Dalhousie is the only medical school in the Maritime provinces. By an agreement in 1911, the Halifax Medical College, the history of which went back to the year 1868, was incorporated with the University. The foundation stone of Dalhousie was laid on May 22, 1820; but the college did not open until 1838. After five years it was closed. In 1863 the Church of Scotland and the Presbyterian Church established three chairs. With this and other support, especially for ten years from George Munro, the existence of Dalhousie has been continuous. In the medical faculty the annual fee is $275; the number of students in 1934 was 166. Student`s are admitted on favourable terms to the Victoria General Hospital of 250 beds; the Children's Hospital of 85 beds; Grace Maternity, 70 beds; Infectious Hospital, 40 beds; Tuberculosis, 60; and the Hospital for the Insane, with 500 patients. In Saint John, the public hospital contains 350 beds, and there are 30 others in New Brunswick. In Prince Edward Island the new and quite modern Charlottetown hospital contains 80 beds, and an older one 60. A hospital of 50 beds supplies the needs of Summerside. The names that rise to the surface are Sir Charles Tupper and John Stewart, one of Lister's house-surgeons.
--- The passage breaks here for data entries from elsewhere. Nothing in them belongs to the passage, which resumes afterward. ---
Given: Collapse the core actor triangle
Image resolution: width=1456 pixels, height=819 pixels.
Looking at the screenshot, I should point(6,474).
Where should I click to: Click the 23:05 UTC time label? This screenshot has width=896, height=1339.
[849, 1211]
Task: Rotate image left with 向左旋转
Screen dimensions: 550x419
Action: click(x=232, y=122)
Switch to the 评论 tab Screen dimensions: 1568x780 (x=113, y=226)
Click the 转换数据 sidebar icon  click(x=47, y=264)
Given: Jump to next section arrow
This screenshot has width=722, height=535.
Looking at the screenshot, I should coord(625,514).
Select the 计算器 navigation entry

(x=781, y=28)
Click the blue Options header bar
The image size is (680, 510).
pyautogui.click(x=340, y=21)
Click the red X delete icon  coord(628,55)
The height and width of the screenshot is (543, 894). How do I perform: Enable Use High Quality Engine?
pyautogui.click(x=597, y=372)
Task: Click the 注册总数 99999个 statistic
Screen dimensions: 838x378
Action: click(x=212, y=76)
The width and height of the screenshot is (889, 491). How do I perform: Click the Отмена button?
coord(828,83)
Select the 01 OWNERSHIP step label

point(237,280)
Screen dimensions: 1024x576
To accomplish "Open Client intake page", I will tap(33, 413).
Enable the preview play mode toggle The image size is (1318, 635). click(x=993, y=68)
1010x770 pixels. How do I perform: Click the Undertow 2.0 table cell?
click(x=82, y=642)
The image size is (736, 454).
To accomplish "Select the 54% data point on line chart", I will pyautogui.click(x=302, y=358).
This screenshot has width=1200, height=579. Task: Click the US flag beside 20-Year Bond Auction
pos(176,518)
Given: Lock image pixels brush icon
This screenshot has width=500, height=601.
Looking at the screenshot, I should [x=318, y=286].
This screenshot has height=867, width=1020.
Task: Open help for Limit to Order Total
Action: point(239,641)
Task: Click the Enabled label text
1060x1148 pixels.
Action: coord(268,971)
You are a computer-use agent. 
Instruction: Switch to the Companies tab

The premier of Prince Edward Island, MacMillan, is a gold medallist from McGill.

 

Medical journalism developed with the other branches of the profession. Heagerty cites 31 titles since the year 1826. A number of journals had a more or less permanent existence; the Canada Medical Journal, continued as the Canada Medical and Surgical, which in 1888 became the Montreal Medical; the Canada Medical Record; the Maritime Medical News. In January 1911, these were merged in the Canadian Medical Association journal, with Sir Andrew Macphail as the first editor. This Association was formed in 1907 from all the provincial bodies, and meets once a year in various cities.

 

Bibliography: For the studious and even for, professional readers, three books are ample: John J. Heagerty's Four centuries of medical history in Canada (4 vols., Toronto, 1928) ; William B. Howell's Medicine in Canada (New York, 1933), in the "Clio Medico" series; and Maude E. Abbott's History of medicine in the province of Quebec (Toronto, 1931). The authorities for the medicine of the French régime are Georges Ahern and his father M. J. Ahern, E. Z. Massicotte, and Arthur Vallée. Dr. Heagerty supplies a bibliography of 30 pages; Dr. Howell cites 62 authorities, and Dr. Abbott 61. There is as usual in all these much repetition and much derivation from sources common to all.